Victime d’un AVC, l’épouse légitime a été placée dans un home. La voie est libre, cette fois, pour que tous les enfants rendent visite à leur père dans sa maison. Anne-Marie et Sylvie d’un côté, Stéphane et le narrateur de l’autre. C’est ce dernier qui passe le plus de temps avec son géniteur - entre Sylvie (60 ans) et lui (30 ans), une génération les sépare.
Préciosité de l’écriture
Sous la plume aiguisée de Pierre Guerci (Paris, 1987), l’état des lieux est sans concession. Les rapports entre les deux fratries sont tendus. Quand ils se croisent, leurs échanges sont aussi courtois que froids. Le narrateur croit percevoir dans le regard de ses deux demi-sœurs "un air de défiance à peine bon pour un vagabond immiscé dans la famille en qualité de garde-malade, dont on craindrait qu’il n’abuse de la faiblesse de son patient pour s’arroger une part indue de son héritage, si l’on n’avait pas d’abord peur qu’il nous vole son affection".

= = = = = = =

CONSIGNE 1:
Dans le texte à étudier, où l'épouse légitime a-t-elle été placée après son AVC ?
CONSIGNE 2:
Poursuivez le texte sur le roman de Pierre Guerci en reprenant juste après sa dernière phrase.
Les lignes ci-après n'ont aucun rapport avec le texte à étudier.

= = = = = = =

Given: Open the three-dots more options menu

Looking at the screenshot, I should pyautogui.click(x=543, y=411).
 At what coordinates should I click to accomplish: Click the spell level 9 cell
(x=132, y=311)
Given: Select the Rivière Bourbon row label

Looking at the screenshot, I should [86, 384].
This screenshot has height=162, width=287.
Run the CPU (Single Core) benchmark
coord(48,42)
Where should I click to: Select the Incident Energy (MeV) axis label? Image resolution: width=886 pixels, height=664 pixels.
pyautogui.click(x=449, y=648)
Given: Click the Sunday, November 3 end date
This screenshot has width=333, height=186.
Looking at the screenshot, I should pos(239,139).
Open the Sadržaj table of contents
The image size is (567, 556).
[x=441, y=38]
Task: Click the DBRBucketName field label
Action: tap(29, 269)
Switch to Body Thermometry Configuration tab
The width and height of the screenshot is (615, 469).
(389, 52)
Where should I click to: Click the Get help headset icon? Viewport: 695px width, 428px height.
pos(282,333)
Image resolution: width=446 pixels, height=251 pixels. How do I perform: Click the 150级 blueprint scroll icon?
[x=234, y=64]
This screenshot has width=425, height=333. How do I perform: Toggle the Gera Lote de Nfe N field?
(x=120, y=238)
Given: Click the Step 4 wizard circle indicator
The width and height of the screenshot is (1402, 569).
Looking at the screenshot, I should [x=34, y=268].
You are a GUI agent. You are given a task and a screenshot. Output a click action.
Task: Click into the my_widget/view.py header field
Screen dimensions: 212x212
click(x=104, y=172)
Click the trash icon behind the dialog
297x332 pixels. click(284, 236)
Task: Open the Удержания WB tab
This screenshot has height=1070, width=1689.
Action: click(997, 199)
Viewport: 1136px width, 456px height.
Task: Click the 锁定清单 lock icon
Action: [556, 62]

= = = = = = =

CORRIGÉ 1:
Elle a été placée dans un home.

CORRIGÉ 2:
Celui qui fut professeur de médecine et dirigea un service hospitalier est tout à fait conscient du mal qui le ronge. Quand son fils lui demande ce qu’est une atrophie multisystématisée - que Sylvie, passée en vitesse, a lu dans le dossier médical -, il se met à en détailler les symptômes. "Diminution de l’équilibre, troubles urinaires, ataxie, dysphagie, difficultés d’élo… d’élocu… d’é-lo-cu-tion." Pierre Guerci les développe au quotidien : les repas qui sont passés au mixeur, les loisirs réduits à la télévision et, "afin d’interrompre le matraquage des infos en continu", des livres audio, aussi, avec casque sur les oreilles du paternel car "ce silence-là n’avait pas de prix".
En l’absence de la garde-malade Saouda, retournée aux Comores enterrer son propre père, le fils s’occupe de la toilette intime de son géniteur. Aucun détail ne nous est épargné quant aux soins qu’il lui dispense. Le réalisme cru et la trivialité de certains passages contrastent avec la préciosité de l’écriture et un emploi démesuré du passé simple et des subjonctifs. Trop de style tue le style. Les nombreuses envolées lyriques prenant le pas, la lecture perd en fluidité.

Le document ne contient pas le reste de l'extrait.